(Pixel coordinate grounding data)
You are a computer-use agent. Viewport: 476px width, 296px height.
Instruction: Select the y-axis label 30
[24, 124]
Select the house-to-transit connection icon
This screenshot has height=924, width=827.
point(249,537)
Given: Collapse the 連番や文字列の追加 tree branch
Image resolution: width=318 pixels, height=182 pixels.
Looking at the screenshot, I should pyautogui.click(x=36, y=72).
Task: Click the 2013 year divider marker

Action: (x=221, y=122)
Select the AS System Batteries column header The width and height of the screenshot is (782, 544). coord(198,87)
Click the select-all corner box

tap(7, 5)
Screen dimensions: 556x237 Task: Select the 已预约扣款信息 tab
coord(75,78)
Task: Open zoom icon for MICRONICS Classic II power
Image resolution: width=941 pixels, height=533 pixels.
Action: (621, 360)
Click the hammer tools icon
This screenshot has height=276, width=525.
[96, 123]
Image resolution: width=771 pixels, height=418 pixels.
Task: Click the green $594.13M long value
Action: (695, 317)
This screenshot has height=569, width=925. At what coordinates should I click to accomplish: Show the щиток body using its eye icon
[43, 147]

---

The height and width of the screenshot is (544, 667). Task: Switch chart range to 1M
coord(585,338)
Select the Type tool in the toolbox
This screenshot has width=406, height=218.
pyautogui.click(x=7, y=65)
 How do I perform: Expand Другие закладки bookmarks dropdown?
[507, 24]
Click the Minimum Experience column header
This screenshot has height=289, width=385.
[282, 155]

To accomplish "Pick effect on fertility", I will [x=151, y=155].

...

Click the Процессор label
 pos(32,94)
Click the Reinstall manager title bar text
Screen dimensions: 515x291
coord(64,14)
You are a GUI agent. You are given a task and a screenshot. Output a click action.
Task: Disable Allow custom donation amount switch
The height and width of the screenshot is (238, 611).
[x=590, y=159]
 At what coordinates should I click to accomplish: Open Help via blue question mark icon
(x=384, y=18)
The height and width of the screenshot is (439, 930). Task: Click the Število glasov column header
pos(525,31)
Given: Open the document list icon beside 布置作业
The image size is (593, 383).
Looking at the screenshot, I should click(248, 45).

## AIM OF THE EXERCISE
Give the count of lines in the data above that hold the string "agent", with no additional words.

## RESPONSE TO THIS TASK
2